One of the challenges of working with Hadoop environments has been maintaining the infrastruc­ture for big data projects. That’s where cloud makes things easier and, increas­ingly, has served as the underlying infra­structure platform of choice for Hadoop initiatives. At the same time, not every­thing has moved to the cloud just yet for big data environments. Many IT managers expect to live in a hybrid environment. They are planning for multi-cloud data management to deliver business value and are also still relying on old-school approaches and manual tools to support their data environments.

These are some takeaways from a recent survey of 216 data managers fielded by Unisphere Research, a division of Infor­mation Today, Inc., in partnership with Radiant Advisors, and sponsored by WAN­disco. The survey collected responses from data users already working with Hadoopor considering a Hadoop data migration to the cloud, including those who have previously migrated their Hadoop deploy­ment (“2021 Hadoop-to-Cloud Migration Benchmark Report”).

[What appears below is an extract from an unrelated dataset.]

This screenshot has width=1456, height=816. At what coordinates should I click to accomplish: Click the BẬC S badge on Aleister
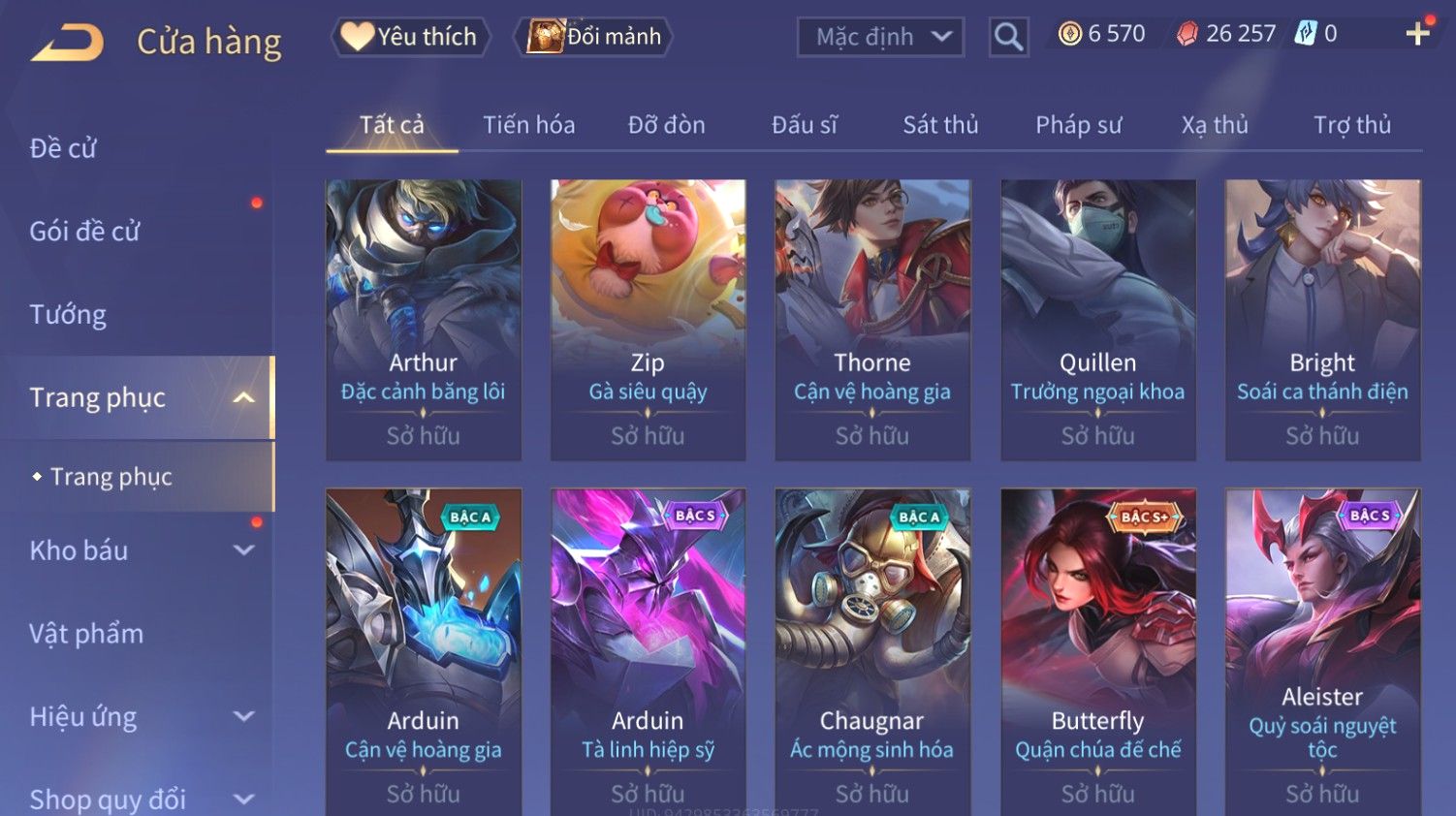click(x=1371, y=516)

The survey found that most IT leaders are pursuing cloud migration to lay the foun­dation for future business value creation, including cloud-scale analytics and data modernization strategies. The survey also advises that we should expect a significant wave of Hadoop data migrations. At present, 21% of enterprises in the survey now have Hadoop running in the cloud, and another 32% are either planning to move or in the process of moving Hadoop to the cloud.

At the same time, Hadoop-to-cloud migration projects can take a toll on enter­prises. About one-quarter of respondents indicated their projects were on time and on budget. Close to one-third, 31%, said their projects went over budget. Addi­tionally, 44% said their efforts took longer than originally planned.

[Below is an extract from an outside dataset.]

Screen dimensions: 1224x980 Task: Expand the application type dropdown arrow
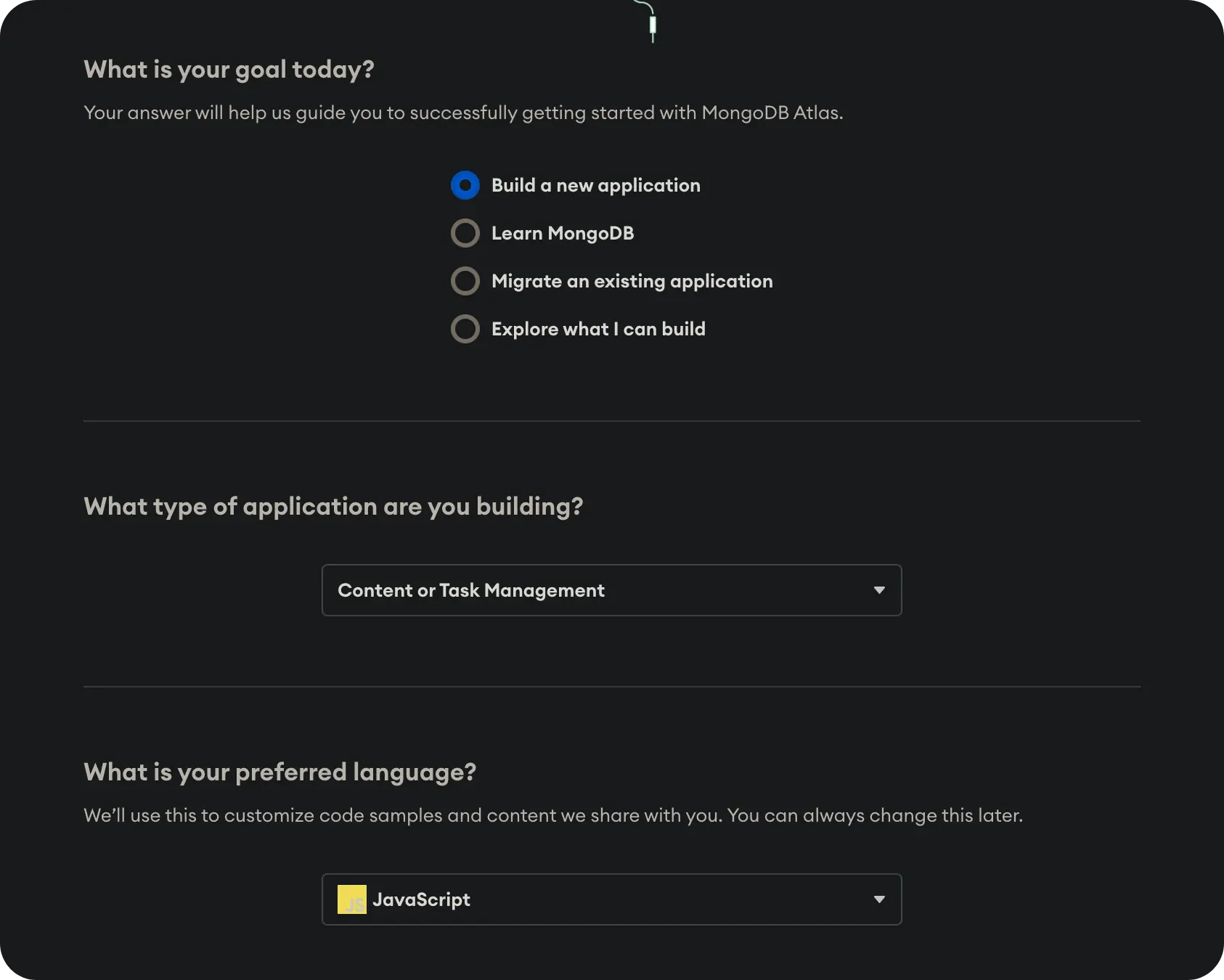(879, 590)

The two biggest factors impacting the cost of overall Hadoop migration projects came from the complexities of handling on-prem data changes during migration and from acquiring the IT resources to perform and manage data migration. These two chal­lenges were followed closely by the cost of custom code development and maintenance of data migration scripts/programs.

The survey revealed that the challenges due to handling custom code development and the complexity of on-premdata changes during the migration “most likely led to the 55% of completed projects being over-time or over-budget,” noted the survey report’s authors, John O’Brien and Lindy Ryan, both with Radiant Advisors. “This aligns to the leading concerns companies have when planning to migrate their Hadoop data to the cloud—business disruption due to down­time, hidden costs and complexities, loss of critical business data during migration, and custom code development. Utilizing a Hadoop data migration-to-the-cloud tool would have likely controlled costs while elim­inating complexities and potential loss of data changes during migration.”

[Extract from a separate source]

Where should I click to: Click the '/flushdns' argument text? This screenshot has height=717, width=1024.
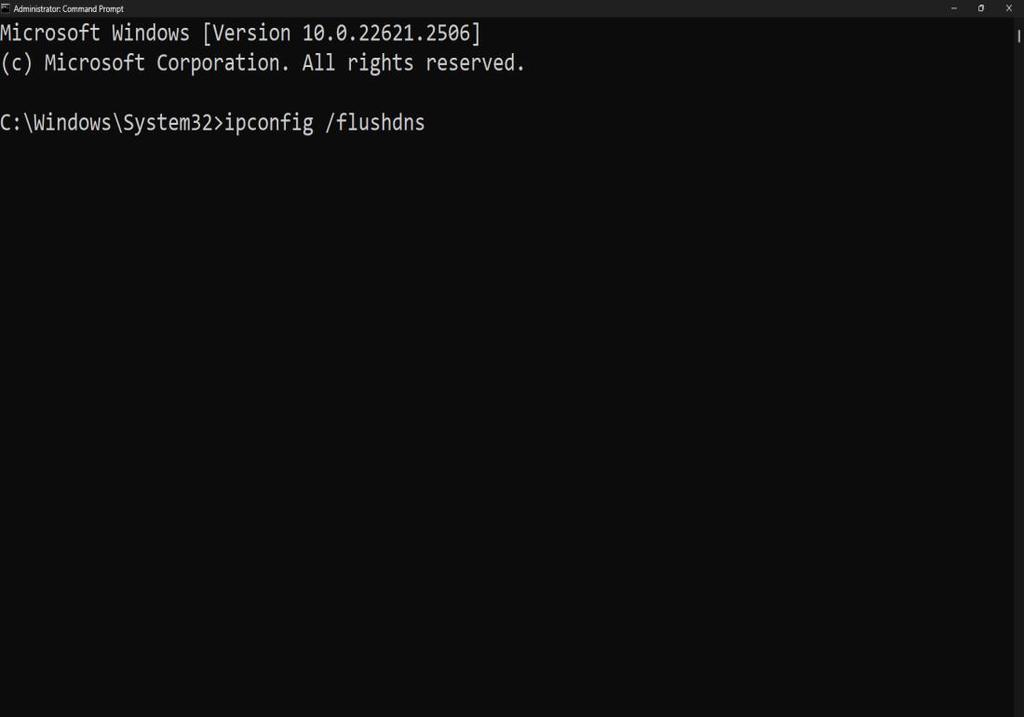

After their companies complete the Hadoop data migration to the cloud, 42% of respondents said they planned to main­tain a hybrid environment for the next 1–3 years, while 36% of respondents plan to maintain it indefinitely. The remaining 21% of respondents plan to shut down their on-prem Hadoop as soon as possible follow­ing cloud migration.

There is considerable manual work associated with Hadoop onsite-to-cloud migrations. For recent and planned Hadoop migrations to the cloud, 50% of respon­dents planned to handle, or have handled, data changes during migration with the use of software to automate migration of data changes. In contrast, 33% of respondents planned to manually reconcile any data changes, and 14% of respondents opted to not allow data changes during migration. Only 3% of respondents have no plan to rec­oncile the changes.

When asked which cloud providers respondents were leveraging at the time of the survey, the three major public cloud vendors led the way with Amazon Web Ser­vices (48%) followed by Microsoft Azure (38%) and Google Cloud Platform (21%). Other cloud vendors selected by respondents included Oracle (12%), IBM (10%), and Ali­baba (4%).